XXIV. Inhalación de monóxido de carbono
El monóxido de carbono es un gas que nuestros sentidos no detectan y que no produce irritación alguna en las mucosas. Se produce en los motores de combustión y puede liberarse sin que por ejemplo, los ocupantes de un vehículo puedan advertirlo. Los síntomas de la inhalación del gas incluyen de manera secuencial: Dolor de cabeza, “Pitos” en los oídos, dolor en el pecho, debilidad muscular, nauseas y visión borrosa, pérdida de la conciencia, paro respiratorio y paro cardiaco.

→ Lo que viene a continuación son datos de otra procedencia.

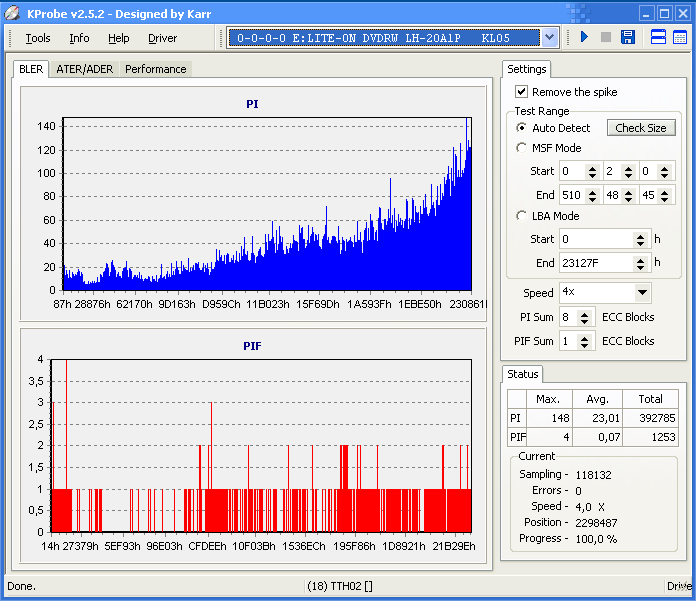Click the Check Size button
696x601 pixels.
[x=641, y=128]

La medida más importante es retirar a la víctima del ambiente contaminado a un lugar donde circule aire fresco. Idealmente dar oxígeno al 100% ES LA MEDIDA DE ELECCIÓN EN ESTOS CASOS, PERO ES EXCEPCIONAL CONTAR CON OXÍGENO EN EL SITIO DEL EVENTO. Pero puede ocurrir que se cuente con él en una gran empresa o factoría o en el dispensario de un colegio o base militar. En este caso mientras llega la ambulancia o carro de rescate y el paciente es trasportado al hospital, se debe administrar este gas a 15 litros por minuto. Si es el caso, se debe iniciar Reanimación Cerebro Cardio Pulmonar.